L’ascenseur s’arrête au troisième. Grincement métallique. Portes coulissent. Je sors, sac de courses en main. Lui est là, Jonas, porte de son studio entrouverte. Il range son matos photo, torse nu après une session. Sueur sur sa peau. Nos yeux se verrouillent. Cœur qui cogne. Couloir étroit, ampoule qui clignote. Bruits d’en bas : télé des voisins du deux, quelqu’un qui tousse.
Je passe devant sa porte. Il murmure : “Anonyme… reste.” Voix rauque. Je m’arrête. Palier désert. Odeur de son tabac froid. Tension électrique. Je lâche : “Pas ce soir, risqué.” Mais mes cuisses tremblent déjà. Il sort, main sur mon bras. Chaleur de sa paume. Ascenseur qui redémarre en bas, ding lointain. Vite, il m’attire dedans. Pas son appart, le studio attenant. Seuil franchi. Porte claque doucement.
L’Approche
À l’intérieur, volets mi-clos. Lumière tamisée des spots photo. Par la fenêtre, vue sur la cour intérieure. Lampadaires jaunes, ombres des balcons voisins. On entend la vie : chaise qui racle au-dessus, bébé qui pleure au rez-de-chaussée. Il me plaque contre le mur. Bouche sur la mienne. Langue invasive. Goût de bière et désir. Mes seins écrasés contre son torse dur.

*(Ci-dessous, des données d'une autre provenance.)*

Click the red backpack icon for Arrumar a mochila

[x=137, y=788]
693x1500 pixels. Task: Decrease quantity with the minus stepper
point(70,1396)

Il descend la main. Soulève ma jupe. Doigts dans ma culotte déjà trempée. “T’es prête, salope du palier,” souffle-t-il. Je gémis bas. Couloir silencieux dehors. Faut pas alerter Madame du 3B, commère du bâtiment.
Ses lèvres sur mon cou. Il me retourne. Face à la fenêtre. Rideau fin. Silhouettes passent en bas. Risque total. Il baisse mon string. Bite dure contre mes fesses. “Ouvre les jambes.” J’obéis. Il crache dans sa main. Lubrifie. Pénètre d’un coup. Lent. Profond. Je mords mon poing pour étouffer le cri.
Vagues de plaisir. Sa queue me remplit. Coups de reins discrets au début. Puis sauvages. Paume sur ma bouche. “Chut, les murs ont des oreilles.” Je halète dedans. Odeur de sa peau. Ses couilles claquent doucement contre moi. Vue floue : un voisin sort sa poubelle, juste en dessous. Adrénaline pure.
L’Explosion
Il me fait pivoter. À genoux. Sa bite sortie, veinée, luisante. Je l’avale. Goulûment. Bruits de succion étouffés. Il grogne : “Putain, ta bouche… comme une chatte.” Je suce fort. Langue sur le frein. Salive qui coule. Il m’attrape les cheveux. Baise ma gorge. Larmes aux yeux. Plaisir vicieux.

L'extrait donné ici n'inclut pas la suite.